Everyone brought their best dishes

Corn
Mashed Potatoes
Green Beans
Red Beans
Chow Chow
Sliced Tomatoes
Sliced Onions

Fried Chicken
Ham
All kinds of pies
Sweet Tea

 Road in front of church

 The house next door to post office, home of the postmaster and gas pump attendant, Kearby Yell and his sister.
The sister was never seen.
Everyone either went to the Methodist Church or the Baptist Church.
Period
Except the Yell's.
They went to no church and had their own cemetery next to the Oran Cemetery.  
Big deal in a very small town.

 The house next to the barn with the rusted roof was where dad lived as a boy
and then we lived there in the 1950's.  It also had an outhouse and chicken coops.
Yikes, I don't miss either of those.
We had no running water and had to pump water
from a well for everything.
We had a quilt frame permanently installed in the living room of this house.
The women in the neighborhood would come over, we'd let down the quilt from
the ceiling and all the women and girls would work on it.
Everyone worked
collectively on everyone's quilt.
We'd moved from Corpus Christi, which has tropical weather,
so all the quilts made for some time were for our family.  We needed them to
just try to keep warm.  Our only heat source was the kitchen stove. 

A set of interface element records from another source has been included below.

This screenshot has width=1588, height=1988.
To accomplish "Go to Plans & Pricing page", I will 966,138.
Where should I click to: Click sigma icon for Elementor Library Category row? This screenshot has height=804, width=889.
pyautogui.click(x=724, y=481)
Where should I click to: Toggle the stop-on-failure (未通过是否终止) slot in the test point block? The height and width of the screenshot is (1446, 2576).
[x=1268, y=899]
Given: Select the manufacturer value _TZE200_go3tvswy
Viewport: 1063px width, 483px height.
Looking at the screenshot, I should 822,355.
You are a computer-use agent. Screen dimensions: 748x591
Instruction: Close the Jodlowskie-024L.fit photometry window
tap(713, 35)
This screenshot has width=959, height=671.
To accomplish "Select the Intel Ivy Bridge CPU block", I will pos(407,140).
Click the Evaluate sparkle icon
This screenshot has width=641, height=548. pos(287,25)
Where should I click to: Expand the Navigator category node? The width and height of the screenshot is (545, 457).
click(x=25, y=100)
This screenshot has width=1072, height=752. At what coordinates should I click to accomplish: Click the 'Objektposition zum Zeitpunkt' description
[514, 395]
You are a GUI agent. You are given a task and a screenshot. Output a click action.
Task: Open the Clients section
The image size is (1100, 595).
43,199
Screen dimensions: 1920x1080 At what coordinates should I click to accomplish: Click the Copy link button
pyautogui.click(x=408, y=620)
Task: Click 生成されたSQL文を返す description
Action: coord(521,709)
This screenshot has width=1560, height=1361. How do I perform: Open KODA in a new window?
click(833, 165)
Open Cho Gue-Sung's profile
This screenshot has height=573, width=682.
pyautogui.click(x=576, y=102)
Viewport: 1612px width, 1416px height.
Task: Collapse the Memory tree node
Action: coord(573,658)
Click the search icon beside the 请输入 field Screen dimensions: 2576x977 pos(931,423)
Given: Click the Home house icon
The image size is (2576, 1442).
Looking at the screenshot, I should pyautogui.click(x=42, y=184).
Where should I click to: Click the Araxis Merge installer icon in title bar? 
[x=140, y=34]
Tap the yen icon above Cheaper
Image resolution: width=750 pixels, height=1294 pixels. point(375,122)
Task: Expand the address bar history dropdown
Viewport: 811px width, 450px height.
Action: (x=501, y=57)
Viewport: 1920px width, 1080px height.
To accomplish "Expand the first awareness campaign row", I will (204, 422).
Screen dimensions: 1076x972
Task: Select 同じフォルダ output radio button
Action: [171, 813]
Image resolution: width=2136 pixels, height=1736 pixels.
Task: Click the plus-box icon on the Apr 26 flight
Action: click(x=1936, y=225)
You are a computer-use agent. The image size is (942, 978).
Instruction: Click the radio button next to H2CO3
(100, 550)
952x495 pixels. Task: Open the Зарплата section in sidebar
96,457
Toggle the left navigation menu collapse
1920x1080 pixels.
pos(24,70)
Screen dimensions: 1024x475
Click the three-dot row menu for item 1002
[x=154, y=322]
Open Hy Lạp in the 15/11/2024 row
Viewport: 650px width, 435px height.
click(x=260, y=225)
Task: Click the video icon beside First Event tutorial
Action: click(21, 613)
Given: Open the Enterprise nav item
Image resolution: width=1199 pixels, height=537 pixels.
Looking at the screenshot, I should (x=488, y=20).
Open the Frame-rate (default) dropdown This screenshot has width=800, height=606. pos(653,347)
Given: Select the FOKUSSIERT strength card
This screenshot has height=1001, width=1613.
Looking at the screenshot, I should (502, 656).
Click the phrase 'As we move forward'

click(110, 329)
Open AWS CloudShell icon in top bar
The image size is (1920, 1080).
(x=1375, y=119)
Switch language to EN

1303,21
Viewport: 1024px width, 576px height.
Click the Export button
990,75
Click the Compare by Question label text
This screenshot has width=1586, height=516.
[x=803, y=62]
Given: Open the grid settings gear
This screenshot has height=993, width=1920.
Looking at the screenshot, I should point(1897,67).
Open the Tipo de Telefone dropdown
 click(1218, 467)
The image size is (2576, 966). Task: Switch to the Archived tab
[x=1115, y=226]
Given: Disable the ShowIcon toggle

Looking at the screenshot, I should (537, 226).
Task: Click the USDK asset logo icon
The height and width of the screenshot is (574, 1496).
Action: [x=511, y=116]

 While Stan and I were looking at the church,
a car drove up.
We figured they were checking out the strangers in town.
It turned out to be a guy my sister, Lanora had gone to high school with.
He'd married Lanora's good friend, Jeanette in 1956. 
Jeanette was the granddaughter of our next door neighbors, the Nunley's.
 A chance meeting.
 It was fun to catch up.
It had been 56 years since I'd seen him.

 Nunley's house has been torn down, but this is the barn that was behind their house.

 This was the grocery store.
Mr. and Mrs. Jennings ran the store and lived next door.
Mr. Conley owned the store.
The garage part wasn't there when we shopped here.

The Davidson's lived here.
There weren't street names when we lived in Oran.
There were only about 20 to 30 houses in town, inhabited by
 Sweeney's, Smith's, Davidson's,
Nunley's, Yell's, Hudson's, Cornelius's, Jennings, Kincaid's,  and Claybrook's.
Most people lived on their farms outside of town.


Yell's Cemetery across the lane from Oran Cemetery




That "locked away" sister lived a long time


One of the very few new house built in Oran in the last 75 years can be seen in the background here.